DTP'den özür dileyin bari

DTP'den özür dileyin bari

Aydını bu kadar bayağılaşan, bu kadar puştlaşan başka bir topluluk var mı acaba?
DTP sine-i Apo’ya dönmesin diye neredeyse özür dileyecekler. DTP'ye dalkavukluk yaparak, müdahane ederek sokak eylemlerini durduracaklarını sanıyorlar.
Bu kişiliksiz tavır olmasa, DTP bu kadar küstahlaşmaz, Sine-i millete döneceğiz diye Türkiye’ye şantaj yapamazdı.
Adamlar Türk aydının dişlerini saymış.
Siyasetçisinin ne kadar tutarsız, ne kadar çapsız olduğunu görüyorlar.Azıcık diş gösterince her istediklerini alacaklarını düşünüyorlar.
Bu pısırıklık olmasaydı, DTP’liler, muhtemelen halka sorduk, mecliste kalmamızı istediler onun için istifalardan vaz geçtik diyeceklerdi. Ama istifaların meclisten geri döneceğini bildikleri için bir yiğitlik gösterisinde bulunacaklarına şüphe yok. Onlara bu sahte kahramanlık gösterisini yaptıranlar, birkaç sokak gösterisinde eli ayağı birbirine karışanlardır.
Anayasa mahkemesinin son yıllarda verdiği tek doğru ve hukuki karar olan kapatma kararını PKK'nın şerrini azaltmak için eleştirenlerdir.
Hainden medet umanlar ihanetten kurtulamazlar.
Terör mücadelesi rica ile minnet ile yapılan bir mücadele değildir.
Terör mücadelesi kararlılık ister. Gözü karalık ister. Plan, program ister.

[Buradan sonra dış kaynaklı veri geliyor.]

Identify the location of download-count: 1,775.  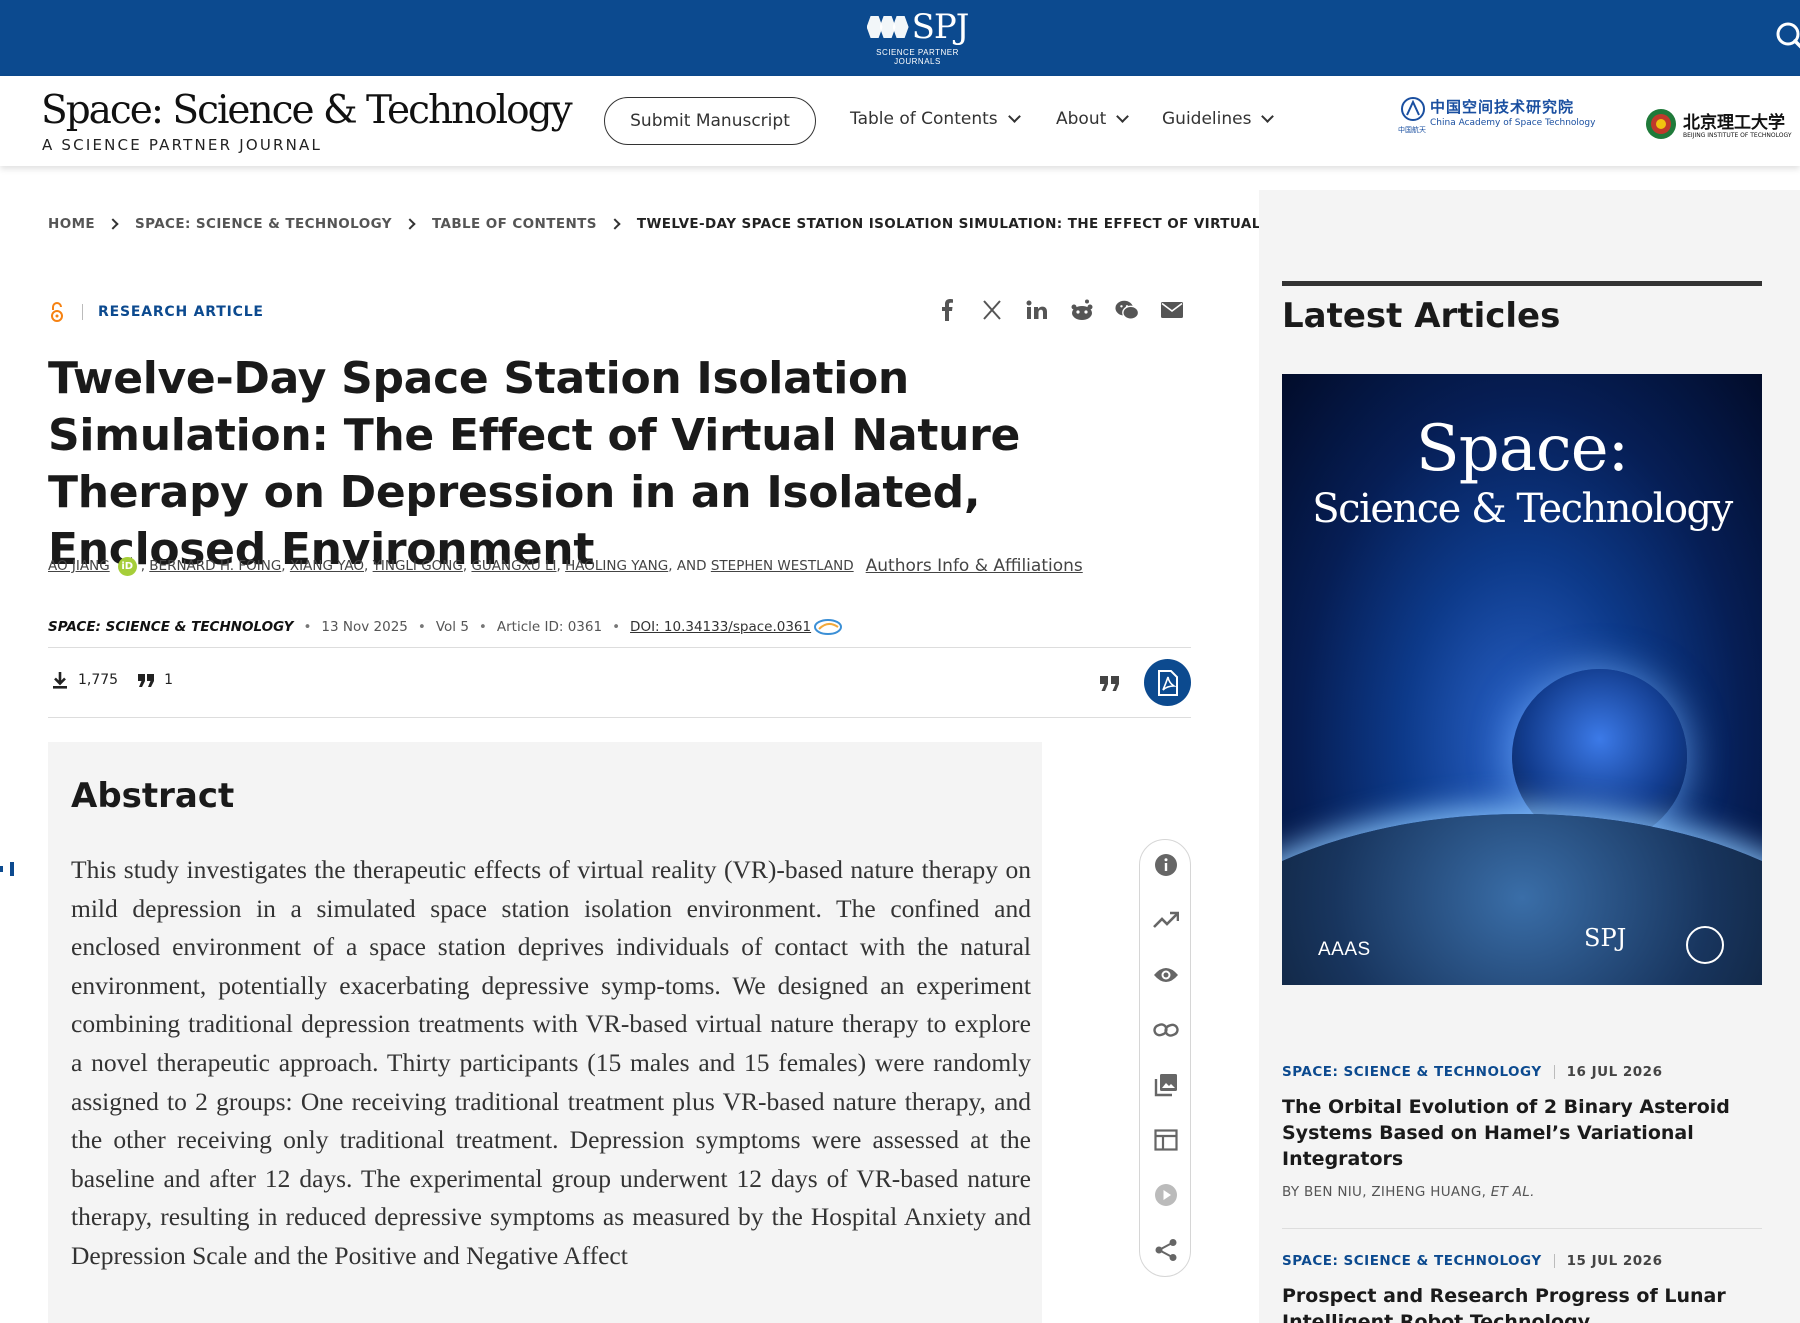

DTP’liler istifa etmemek için kendilerine bazı teminatların verilmesini istiyorlar. Yeni bir Anayasa yapılmasını, siyasi partiler kanunu ile seçim kanunun değiştirilmesini istiyorlar. Yoksa istifa ederiz ne haliniz varsa görün diyorlar.
Adam gibi biri çıkıp da ederseniz edin diyemiyor. Aman yapmayın dedikçe DTP’liler daha bir pervasızlaşıyor. Karşılarındakilerin zaafından daha çok istifade etmeye çalışıyorlar.

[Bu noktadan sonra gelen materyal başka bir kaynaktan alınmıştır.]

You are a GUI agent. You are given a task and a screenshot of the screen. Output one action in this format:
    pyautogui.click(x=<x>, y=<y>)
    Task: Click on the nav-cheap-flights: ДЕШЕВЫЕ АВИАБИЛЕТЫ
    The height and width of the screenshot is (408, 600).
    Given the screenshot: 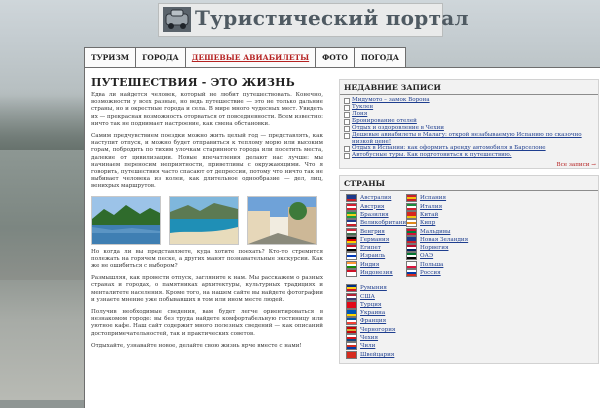 What is the action you would take?
    pyautogui.click(x=250, y=58)
    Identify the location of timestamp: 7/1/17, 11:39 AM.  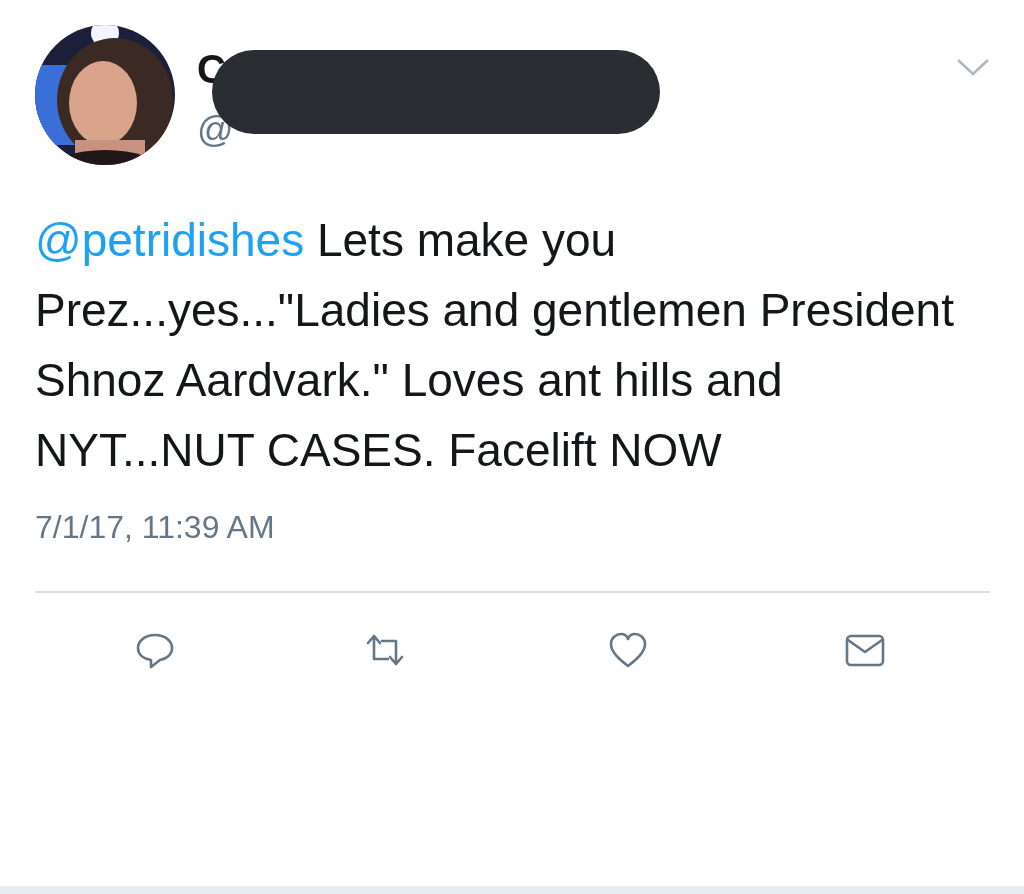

Bu psikoloji terörü kışkırtmaktan başka işe yaramaz. Savaş kaybetmiş ülkenin aydınları, politikacıları gibi davranmakla bu meseleler çözülmez.

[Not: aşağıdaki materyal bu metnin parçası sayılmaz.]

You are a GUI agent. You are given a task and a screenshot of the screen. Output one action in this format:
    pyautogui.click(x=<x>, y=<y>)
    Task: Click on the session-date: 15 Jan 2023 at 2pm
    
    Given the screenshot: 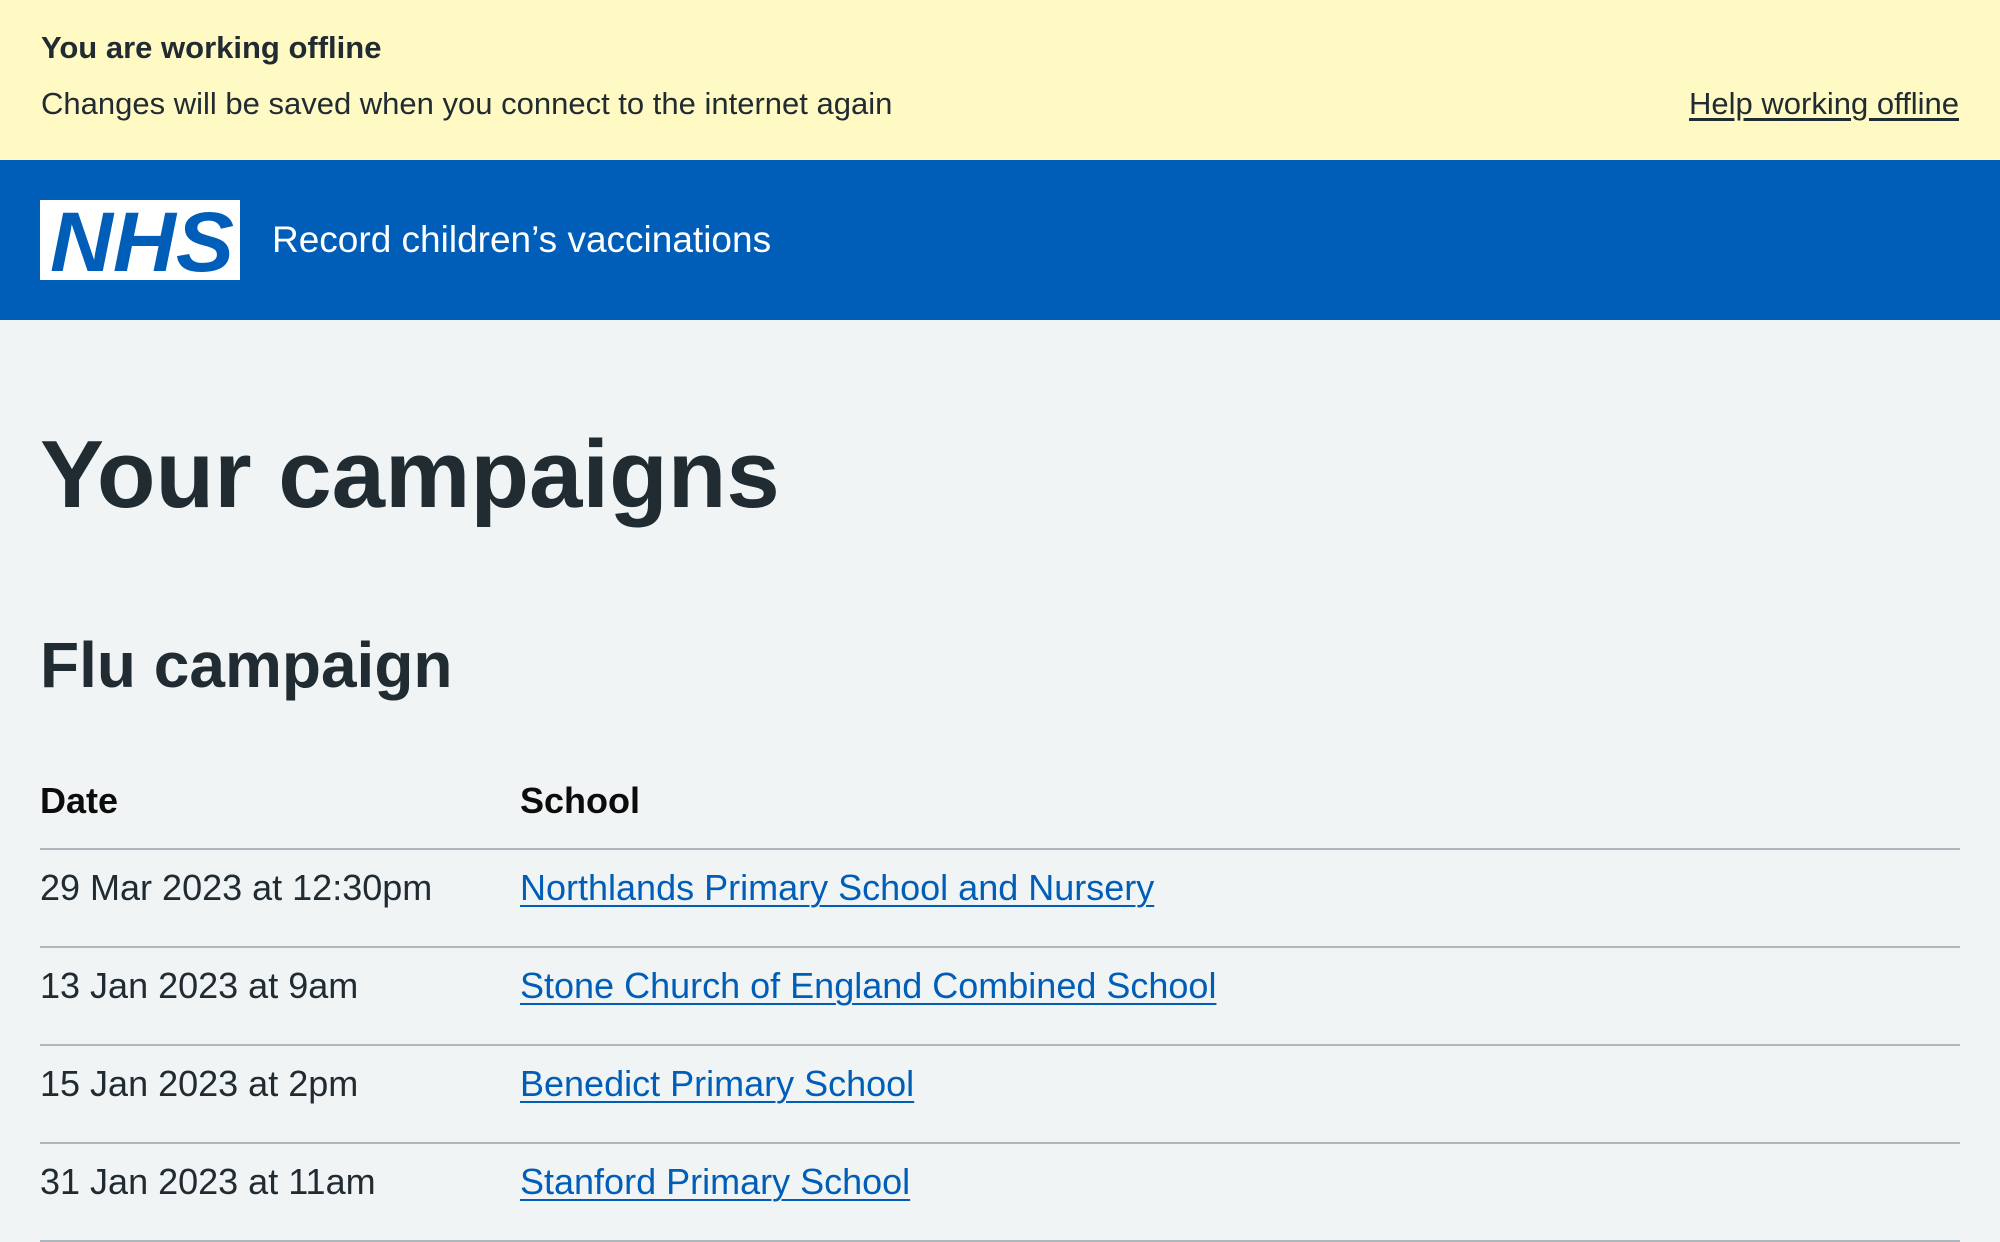 What is the action you would take?
    pyautogui.click(x=280, y=1094)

Açılımların duvara çarpmasının sebebi de bu ruh halidir. Daha düne kadar Apo’yu paşa yapın,çiftlik verin veya Avrupa’ya sürgüne gönderin diye büyük, büyük laflar edenler, şimdi hükümet PKK'yı muhatap almadığı için KCK sokak eylemlerini kışkırtıyor diyorlar. Fildişi kuleden ahkam kesmekle her şeyi anladıklarını, dünyayı okuduklarını sanıyorlardı. Halbuki, Kütüphanelerinin ötesini bile tanımıyorlar. Daha kötüsü AKP hükümetinin burnunun ucunu göremeyen bu adamları dinlemekte ısrar etmesidir. Açılımları duvara çarptıran karşıtlarından ziyade yandaşlarının ipe sapa gelmez ifadeleridir. DTP'nin devre dışı kalması açılımları akamete uğratmaz, bilakis daha sağlıklı, daha az sancılı bir zeminde yürümesine vesile olur. Çünkü DTP açılımları bir ayrışma, parçalanma sürecine çevirmek için her şeyi yapıyordu. Ama esasında ortada devre dışı bırakılan bir parti de yok. Bazıları kapatma kararını çok ciddiye alıyor. AYM mevcut dosyada başka türlü karar vermek mümkün olmadığı için DTP'yi kapatmış, ama ilginç bir şekilde, yasaklanan milletvekili sayısını mahdut tutarak aslında fiili olarak DTP'yi açık bırakmıştır. Bu çeyrek bir kapatma kararıdır. Daha doğrusu mahkeme, kapısını, penceresini, sandalyesini kapatmış, ona hayat verenleri olduğu gibi bırakmıştır. Bu çeyrek kapatma kararı bile, DTP'ye karşı çok büyük bir kabahat işlenmiş gibi sunulmuştur. Türkiye bu kafayla ne terörle, ne de bölücülükle mücadele edebilir. İşi zora sokan kendi hamakatımız, kendi gafletimizden başkası değildir.